In this paper, Gouthaman KV et al propose a method called “Linguistically-Aware Attention (LAT)” that helps computers understand the V-L correlations while solving these tasks. In the paper, the authors show the effectiveness of LAT on three V-L tasks:

1. Visual Question Answering (VQA)
2. Counting-VQA
3. Image captioning

In all of these tasks, LAT is successful. In the paper, the authors have demonstrated that LAT helps computers perform in a more human-like manner. Some qualitative results from the paper are shown below:

In the above pictures, the results of the computer understanding the image both with LAT and without LAT are shown. For example, in VQA, a picture of a blue umbrella and two beach chairs are shown. The question asked is: “What is the colour of the beach chairs?” A human instantly recognizes that the question is asked for the color of the chairs, and he/she can easily predict the color as “green”. But the computer, without LAT, focuses on the umbrella instead of chairs and predicts the color “blue”, which is wrong. With LAT, the computer focuses on the chairs properly and says the colour correctly.

In captioning too with LAT the computer understands the images with more precision. For example, there is an image of a woman sitting on something with a cellphone. Without LAT, the computer generates the caption “A woman sitting on the ground with a cell phone”. But with LAT, the description is more accurate. The computer generates the caption “A woman sitting on a suitcase in the woods” which is more accurate.

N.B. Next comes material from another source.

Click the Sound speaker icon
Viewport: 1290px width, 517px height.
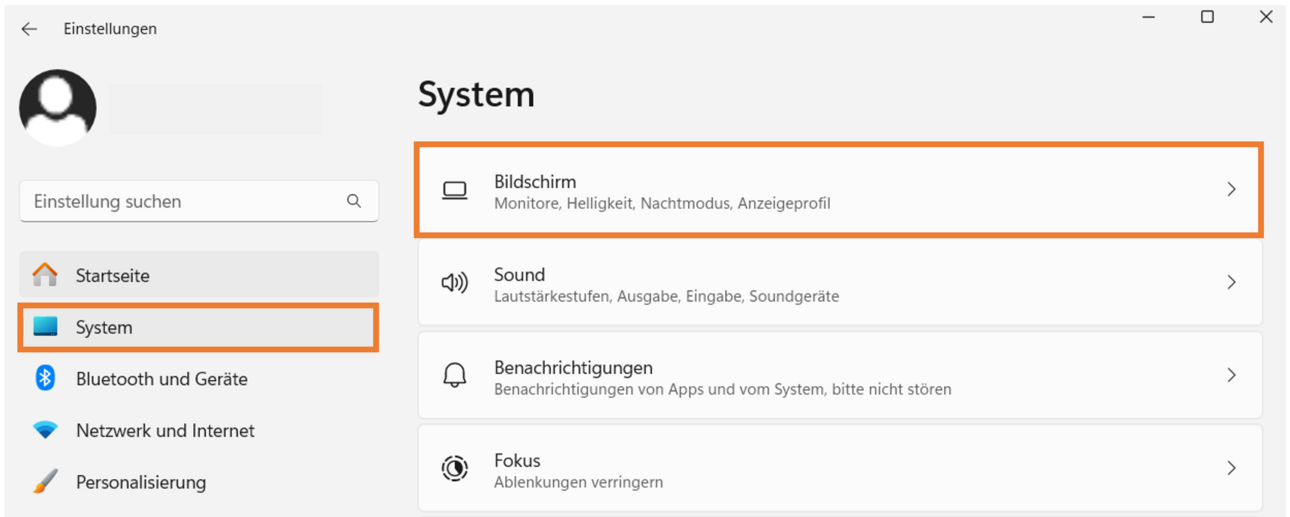click(x=455, y=283)
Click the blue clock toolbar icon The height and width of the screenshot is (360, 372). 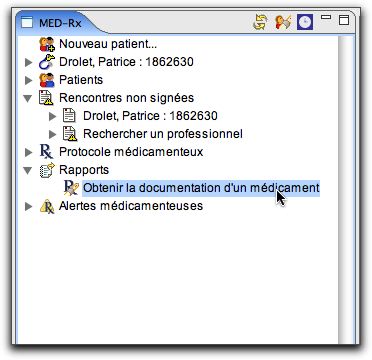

Professor Alexandre Bernardino of the Instituto Superiro Tecnico, University of Lisbon had this to say on the above study: “This paper presents a new approach in the realm of language-based analysis of images. These problems mix visual (images) and text information to solve several artificial intelligence problems, for instance generate a textual answer to a textual query on a given image (Visual Question Answering – VQA) or generate a text description of the content of an image (image captioning). Classical methods encode the visual (V) and textual (Q) information in separate descriptors, that are later used to perform the analysis task. Visual object information is encoded using a visual descriptor (a.k.a. feature vector) representing appearance, shape and color. Words in the text information are encoded using a vector in a semantic space representing a kind of “similarity” between the concepts entailed in the words, in a process known as Word-to-Vector. “

Further, commenting on the work of Mr. Gouthaman KV et al “The team of researchers from the IIT Madras proposes to use an additional descriptor (L) based on a mixed visual-language representation: the names of the object classes detected in the image are converted to the linguistically rich representation provided by Word-to-Vector. This new descriptor, denoted Linguistically-Aware Attention (LAT), encodes the similarity between linguistically related objects. For instance, if the visual analysis of the image detects a “cat” and the text description refers to “animal”, classical methods struggle to bind the two concepts. However, by representing “cat” with Word-to-Vector, LAT creates an easy binding with the Word-to-Vector representation of “animal” because these are related semantic concepts. In essence, the output space of Word-to-Vector is proposed as the common ground to unify the visual and textual representations. The proposed method improves the state-of-the-art in visual question answering and image captioning in many challenging datasets.”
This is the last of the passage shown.